3.3.2. Making a Plot

To start plotting, add these to your import statements at the top of your file:

import pandas as pd
import seaborn as sns
import matplotlib.pyplot as plt  # sometimes we want to tweak plots

3.3.2.1. Plotting process

#

Step

Note

0

Ask a question about the data

Ex: What is the distribution of unemployment in each state?

1

Q > What the plot should look like. Draw it!

Draw it on paper!

2

Plot appearance > which plot function/options to use

Find a pd or sns plot example that looks like that.

3

The function dictates how data should be formatted before you call the plot

Key: Wide or tall?

3.3.2.2. General tips

  1. Start with simple graphs, and then build in and layer on “complications” and features.

    • Easy formatting things you should always do: title, xlabel, ylabel

    • Perfecting graphs can involve a lot of tweaks and code, so only do this when you know you have the content of the graph correct and that it will be in your deliverable (assignment, report, etc)

  2. Really compare your code with the syntax in the documentation.

    • Understanding what each parameter does and needs is essential.

    • Triple check for typos, unclosed parentheses, and the like

  3. Three places to find similar charts (and the functions that make them)

3.3.2.3. Syntax tips

With seaborn, I usually use this syntax that looks something this like for graphing. (Delete the “<” and “>” and replace the inside with what you need.) Obviously, you’ll see many examples in this chapter that deviate from this. Usually, this is because you don’t need to explicitly declare “data”, or because “x” is just assumed as all variables in the dataset.

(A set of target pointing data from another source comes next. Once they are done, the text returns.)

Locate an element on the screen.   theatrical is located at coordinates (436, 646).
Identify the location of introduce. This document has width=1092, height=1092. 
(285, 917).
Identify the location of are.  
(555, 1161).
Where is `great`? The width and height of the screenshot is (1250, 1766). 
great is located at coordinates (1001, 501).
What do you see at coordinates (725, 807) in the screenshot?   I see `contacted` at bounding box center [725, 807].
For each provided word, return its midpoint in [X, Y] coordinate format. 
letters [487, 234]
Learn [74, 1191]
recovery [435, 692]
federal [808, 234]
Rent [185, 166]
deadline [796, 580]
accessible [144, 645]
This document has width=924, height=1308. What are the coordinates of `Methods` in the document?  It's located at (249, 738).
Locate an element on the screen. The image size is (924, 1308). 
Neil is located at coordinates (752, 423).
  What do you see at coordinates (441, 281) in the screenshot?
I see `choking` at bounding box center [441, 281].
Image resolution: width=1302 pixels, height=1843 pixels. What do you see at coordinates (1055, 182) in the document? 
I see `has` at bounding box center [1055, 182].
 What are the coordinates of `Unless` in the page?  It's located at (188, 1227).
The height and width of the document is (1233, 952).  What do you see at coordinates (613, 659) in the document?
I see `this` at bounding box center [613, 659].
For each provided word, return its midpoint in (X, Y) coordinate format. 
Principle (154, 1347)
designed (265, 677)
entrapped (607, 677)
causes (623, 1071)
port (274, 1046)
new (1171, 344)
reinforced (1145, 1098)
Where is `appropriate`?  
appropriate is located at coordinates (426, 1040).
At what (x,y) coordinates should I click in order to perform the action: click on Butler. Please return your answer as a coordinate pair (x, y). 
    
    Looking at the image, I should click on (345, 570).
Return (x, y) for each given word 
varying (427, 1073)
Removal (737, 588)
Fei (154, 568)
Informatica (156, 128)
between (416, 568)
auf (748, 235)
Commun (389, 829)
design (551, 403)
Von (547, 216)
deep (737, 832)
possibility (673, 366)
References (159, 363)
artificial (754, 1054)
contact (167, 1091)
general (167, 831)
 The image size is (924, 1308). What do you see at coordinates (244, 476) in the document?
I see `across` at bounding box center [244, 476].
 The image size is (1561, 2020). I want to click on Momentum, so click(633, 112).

sns.<function>(data = <dataframe> [optional data functions],
               x = '<varname>', y = '<varname>',  
               [optional arguments for specific plots]   )

Tips for the “Optional data functions”:

  1. Sometimes I add .query() after the dataframe name to filter outliers

  2. Sometimes I add .sample() afterwards to plot a more manageable amount of data.

Example:

sns.boxplot(data=ccm.query('td_a < 1 & td_a > 0'),
            x='td_a')

3.3.2.4. Tips on plotting workflow

Generally, to plot in Python:

  1. Put your data into a DataFrame

  2. Format the data long if you want to use a sns function

  3. Use pd or sns plotting functions.

    • Q: Which? A: Whichever is easiest! panda’s plotting functions are simple and good for early-stage exploration and some simple graphics (bar, “barh”, scatter, and density), but seaborn has many more built-in options, has simpler syntax, and is easier to use, IMO.

    • Start with basic plots, then layer in features

    • Get the “gist” of the figure right

  4. If you need to customize the figure, you’ll end up using matplotlib commands after the main plot function. Matplotlib is a full-powered (but confusing as heck) graphing package. In fact, both pandas and seaborn are just using matplotlib, but they hide the gory details for us. Thanks, seaborn!

    • This page discusses customizing and improving figures

    • Only customize when necessary for hyper control. Focus on CONTENT over hyper-control of formatting.

    • Some “format” tweaks (add a title, change the axis titles) and choices about plotting can be quick/cheap and have high value, and you should do these right before you finish your project/assignment and are about to post it officially. Otherwise, focus on content.

3.3.2.5. “I swear the syntax is correct!”

Warning

After syntax errors, most graphing pain comes from insufficient data wrangling. Most plotting functions have assumptions about how the data is shaped. Data might be unwieldy but we can control it:

How do we wrangle our data to make plot functions happy?

  • Keep your data in “tidy form” (aka tall data aka long data. Seaborn expects data shaped like this. Long data is generally better for data analysis and visualization (even aside from Seaborn’s assumptions)

  • The exception: Pandas. If you want to plot using a pandas plot function, you might have to reshape (temporarily) your data to the wider “output shape” that corresponds to the graph type you’re generating.